Health Secretary Wes Streeting has publicly thrown his weight behind a campaign led by former Little Mix star Jesy Nelson, calling for urgent improvements to the way a severe genetic condition is detected in newborn babies.
An Emotional Appeal for Change
In an emotional update on Tuesday 06 January 2026, Jesy Nelson revealed that her twin daughters have been diagnosed with spinal muscular atrophy type 1 (SMA1), the most severe form of the rare and life-limiting condition. The singer highlighted a critical disparity in UK healthcare, pointing out that while other nations routinely use a simple heel prick test at birth to identify SMA1, this screening is not standard in England, Wales, or Northern Ireland.
Nelson argued that early detection through this test is vital, as it allows for immediate intervention with new treatments that can dramatically alter a child's long-term prognosis. Her powerful advocacy has now reached the highest levels of government.
Government Pledges a Review
Responding directly to Nelson's call, Health Secretary Wes Streeting commended her for challenging the current system. He stated that she was "right to challenge" the existing process and made a significant pledge to his department.
Mr Streeting confirmed that the NHS will review screening for spinal muscular atrophy and will also examine the broader role of genomic medicine within the health service. This move signals a potential major shift in policy, aligning England with Scotland, which is already set to introduce routine newborn screening for SMA.

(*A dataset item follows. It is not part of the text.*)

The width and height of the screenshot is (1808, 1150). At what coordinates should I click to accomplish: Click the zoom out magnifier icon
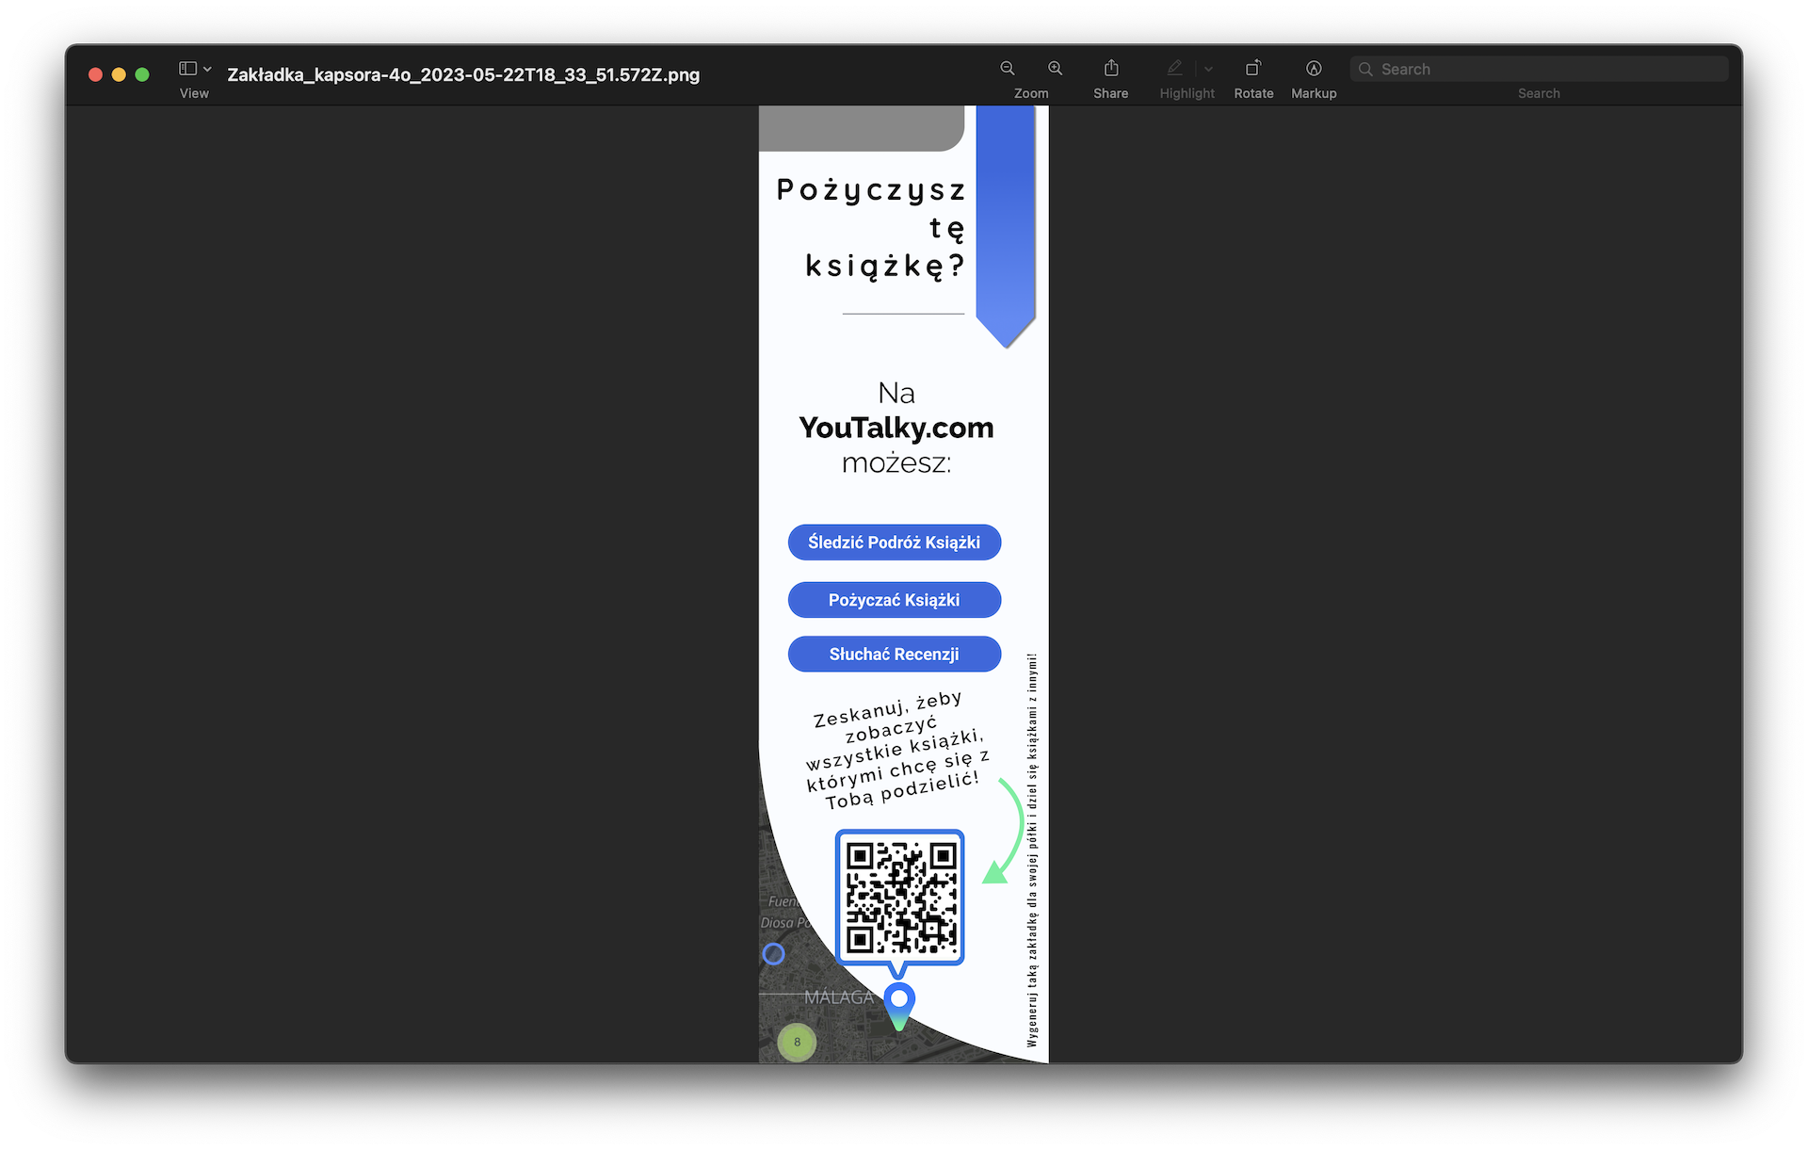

The Road Ahead for SMA Diagnosis
The campaign for universal SMA screening in the UK has been long-running, championed by charities such as Muscular Dystrophy UK. Despite the availability of groundbreaking treatments, the lack of a nationwide screening programme means many infants are diagnosed only after symptoms appear, potentially missing the window for the most effective treatment.
Jesy Nelson's use of her platform has brought unprecedented public and political attention to this issue. The government's commitment to a review, spurred by her family's experience, offers new hope for future newborns and represents a significant step towards closing a critical gap in the UK's newborn screening programme.